Commit your work to the Lord, and your plans will be established. — Proverbs 16:3
Let the thief no longer steal, but rather let him labor, doing honest work with his own hands, so that he may have something to share with anyone in need. — Ephesians 4:28
For even when we were with you, we would give you this command: If anyone is not willing to work, let him not eat. — 2 Thessalonians 3:10
Whoever works his land will have plenty of bread, but he who follows worthless pursuits lacks sense. — Proverbs 12:11
Whatever you do, work heartily, as for the Lord and not for men, knowing that from the Lord you will receive the inheritance as your reward. You are serving the Lord Christ. — Colossians 3:23-24
What does the Bible say about saving and investing?
But if anyone does not provide for his relatives, and especially for members of his household, he has denied the faith and is worse than an unbeliever. — 1 Timothy 5:8
A good man leaves an inheritance to his children’s children, but the sinner’s wealth is laid up for the righteous. — Proverbs 13:22
The wise store up choice food and olive oil, but fools gulp theirs down. — Proverbs 21:20
Do not lay up for yourselves treasures on earth, where moth and rust destroy and where thieves break in and steal, but lay up for yourselves treasures in heaven, where neither moth nor rust destroys and where thieves do not break in and steal. — Matthew 6:19-20
The plans of the diligent lead to profit as surely as haste leads to poverty. — Proverbs 21:5
Wealth gained hastily will dwindle, but whoever gathers little by little will increase it. — Proverbs 13:11
Invest in seven ventures, yes, in eight; you do not know what disaster may come upon the land. — Ecclesiastes 11:2
What does the Bible say about money and your heart?
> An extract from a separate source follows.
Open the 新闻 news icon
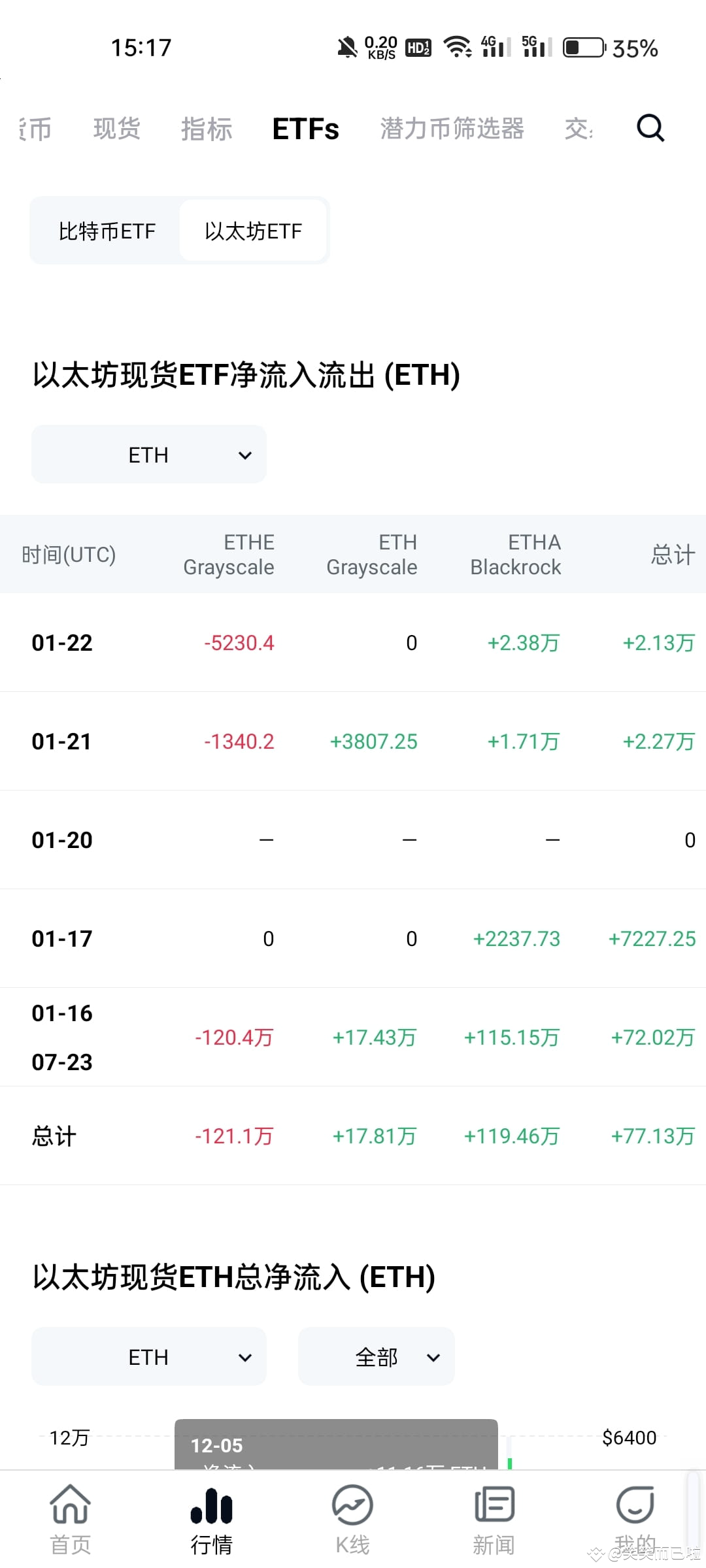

For where your treasure is, there your heart will be also. — Matthew 6:21
He who loves money will not be satisfied with money, nor he who loves wealth with his income; this also is vanity. — Ecclesiastes 5:10
No one can serve two masters, for either he will hate the one and love the other, or he will be devoted to the one and despise the other. You cannot serve God and money.— Matthew 6:24
And he said to them, “Take care, and be on your guard against all covetousness, for one’s life does not consist in the abundance of his possessions.” — Luke 12:15
As for the rich in this present age, charge them not to be haughty, nor to set their hopes on the uncertainty of riches, but on God, who richly provides us with everything to enjoy. — 1 Timothy 6:17
Is Wealth Evil?
In light of these verses (and many others throughout the pages of Scripture), what are we to make of wealth? Is it good or evil?
While it is tempting to jump to one extreme or the other, the Bible itself does not do that. It presents a far more nuanced portrait of money.
Yes, there are many passages warning against the dangers of wealth and rebuking the wealthy. But there are also many passages extolling the virtues of working, saving and investing. Survey the characters of the Old and New Testaments, and you’ll see men and women demonstrating both good and bad relationships with money. Some like Abraham, King David, the Proverbs 31 woman, Joseph of Arimathea and Lydia (from Acts 16) were people of means who used their wealth to honor God and bless others. But the Bible also shows many people who were corrupted by money — tax collectors like Zaccheus (before meeting Jesus), Judas, Ananias and Sapphira.
From these examples, we see that money isn’t inherently bad or inherently good. God is far more concerned with the condition of your heart. As many have noted, Jesus says that it is, “the love of money” that is the root of all evil. Money can be a great blessing and the Lord encourages us to steward it well. But if we’re not careful we can begin to worship the gift instead of the giver. And when that happens, wealth becomes a destructive force. Too many people have seen money corrupt their relationships and their own hearts and minds.
That’s why it’s important that we treat our relationship with wealth carefully. You don’t need to feel guilty for having means, but you should be very intentional with how you handle it. In the next section we’ll share four principles that will help guide your finances.
4 Biblical Principles for Your Faith and Finances
1. Money is an offering, not an idol
In your heart is money an offering or an idol?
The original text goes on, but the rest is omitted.